### SOURCE
####################

But it was a clear victory for Wilson. The court's majority said it wasn't applying the Romeo and Juliet provision retroactively but could use it as evidence that Wilson's punishment was cruel and unusual.

Baker, too, was able to claim some validation for his actions. The court said the habeas judge acted improperly when he resentenced Wilson for a lesser misdemeanor offense, rather than simply discharging him from custody, and after the ruling Baker said it was that action that had led him to appeal. With Baker's cooperation, Bernstein was able to get Wilson out of prison that afternoon.

Did she have a Plan B in case she lost? “I don't know,” she says, musing that she might have filed a request for review with the U.S. Supreme Court and renewed negotiations. “But I would have come up with something, I think,” she says, punctuating with her ready and disarming giggle.

Why did she win—was it the media?

Bernstein says that the media campaign was not designed to influence a court but a legislative body. But the outcome begs the question of how much that campaign contributed to her eventual success in court.

Given traditional notions of court independence, it's not good form for lawyers to say judges are bowing to public opinion in rendering a decision. So, while lawyers who appear before the court don't all say the case's publicity was irrelevant to the justices, they're cautious in explaining the relationship.

For example, Key, Widner's lawyer, is quick to note the connection between public opinion and the Eighth Amendment cruel and unusual punishment analysis.

“Part of the test for cruel and unusual punishment is does the punishment shock the conscience,” says Key, “and clearly the kind of public outrage that was shown maybe helped to show the justices the extent to which the minimum mandatory sentence in cases like this does shock the conscience.”

####################

### GIVEN TASK
Please rewrite the passage about the Wilson ruling between "Did she have" and "success in court.", inclusive, putting "lawmaking body" in place of "legislative body".

### PROVIDED DATA
####################

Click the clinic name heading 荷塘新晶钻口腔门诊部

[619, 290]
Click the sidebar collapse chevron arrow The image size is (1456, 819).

####################

### RESULT
Did she have a Plan B in case she lost? “I don't know,” she says, musing that she might have filed a request for review with the U.S. Supreme Court and renewed negotiations. “But I would have come up with something, I think,” she says, punctuating with her ready and disarming giggle.

Why did she win—was it the media?

Bernstein says that the media campaign was not designed to influence a court but a lawmaking body. But the outcome begs the question of how much that campaign contributed to her eventual success in court.